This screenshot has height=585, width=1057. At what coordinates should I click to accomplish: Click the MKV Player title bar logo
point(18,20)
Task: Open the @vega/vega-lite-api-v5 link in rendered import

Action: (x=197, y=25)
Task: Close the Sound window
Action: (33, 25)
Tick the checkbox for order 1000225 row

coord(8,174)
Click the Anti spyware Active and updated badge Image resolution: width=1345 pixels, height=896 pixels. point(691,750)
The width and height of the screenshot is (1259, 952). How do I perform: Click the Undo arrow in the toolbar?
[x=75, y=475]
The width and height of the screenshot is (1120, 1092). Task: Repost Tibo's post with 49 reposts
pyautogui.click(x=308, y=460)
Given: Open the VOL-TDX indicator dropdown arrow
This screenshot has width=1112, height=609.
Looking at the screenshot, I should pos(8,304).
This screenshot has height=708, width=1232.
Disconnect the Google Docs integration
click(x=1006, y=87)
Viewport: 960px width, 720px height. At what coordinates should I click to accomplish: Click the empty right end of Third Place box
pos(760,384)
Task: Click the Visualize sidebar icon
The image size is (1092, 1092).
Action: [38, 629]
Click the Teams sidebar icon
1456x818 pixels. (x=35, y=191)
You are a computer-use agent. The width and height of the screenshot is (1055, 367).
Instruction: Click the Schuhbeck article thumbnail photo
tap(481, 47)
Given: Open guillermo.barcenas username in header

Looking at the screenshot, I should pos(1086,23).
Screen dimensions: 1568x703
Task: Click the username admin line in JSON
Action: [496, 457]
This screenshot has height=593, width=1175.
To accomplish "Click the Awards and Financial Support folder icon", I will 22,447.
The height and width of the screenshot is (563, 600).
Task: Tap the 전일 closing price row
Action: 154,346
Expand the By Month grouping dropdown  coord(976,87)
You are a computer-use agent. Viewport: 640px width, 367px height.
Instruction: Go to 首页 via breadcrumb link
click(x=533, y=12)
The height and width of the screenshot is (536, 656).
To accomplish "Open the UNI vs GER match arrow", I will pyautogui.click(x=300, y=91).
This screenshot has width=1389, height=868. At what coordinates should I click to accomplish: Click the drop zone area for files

::::::::

AIM OF THE TASK:
Format every row above as a numbered list, one line per item, and omit the blank lines.

SOLVED EXERCISE:
1. This screenshot has height=585, width=1057. At what coordinates should I click to accomplish: Click the MKV Player title bar logo
2. point(18,20)
3. Task: Open the @vega/vega-lite-api-v5 link in rendered import
4. Action: (x=197, y=25)
5. Task: Close the Sound window
6. Action: (33, 25)
7. Tick the checkbox for order 1000225 row
8. coord(8,174)
9. Click the Anti spyware Active and updated badge Image resolution: width=1345 pixels, height=896 pixels. point(691,750)
10. The width and height of the screenshot is (1259, 952). How do I perform: Click the Undo arrow in the toolbar?
11. [x=75, y=475]
12. The width and height of the screenshot is (1120, 1092). Task: Repost Tibo's post with 49 reposts
13. pyautogui.click(x=308, y=460)
14. Given: Open the VOL-TDX indicator dropdown arrow
15. This screenshot has width=1112, height=609.
16. Looking at the screenshot, I should pos(8,304).
17. This screenshot has height=708, width=1232.
18. Disconnect the Google Docs integration
19. click(x=1006, y=87)
20. Viewport: 960px width, 720px height. At what coordinates should I click to accomplish: Click the empty right end of Third Place box
21. pos(760,384)
22. Task: Click the Visualize sidebar icon
23. The image size is (1092, 1092).
24. Action: [38, 629]
25. Click the Teams sidebar icon
26. 1456x818 pixels. (x=35, y=191)
27. You are a computer-use agent. The width and height of the screenshot is (1055, 367).
28. Instruction: Click the Schuhbeck article thumbnail photo
29. tap(481, 47)
30. Given: Open guillermo.barcenas username in header
31. Looking at the screenshot, I should pos(1086,23).
32. Screen dimensions: 1568x703
33. Task: Click the username admin line in JSON
34. Action: [496, 457]
35. This screenshot has height=593, width=1175.
36. To accomplish "Click the Awards and Financial Support folder icon", I will 22,447.
37. The height and width of the screenshot is (563, 600).
38. Task: Tap the 전일 closing price row
39. Action: 154,346
40. Expand the By Month grouping dropdown  coord(976,87)
41. You are a computer-use agent. Viewport: 640px width, 367px height.
42. Instruction: Go to 首页 via breadcrumb link
43. click(x=533, y=12)
44. The height and width of the screenshot is (536, 656).
45. To accomplish "Open the UNI vs GER match arrow", I will pyautogui.click(x=300, y=91).
46. This screenshot has width=1389, height=868. At what coordinates should I click to accomplish: Click the drop zone area for files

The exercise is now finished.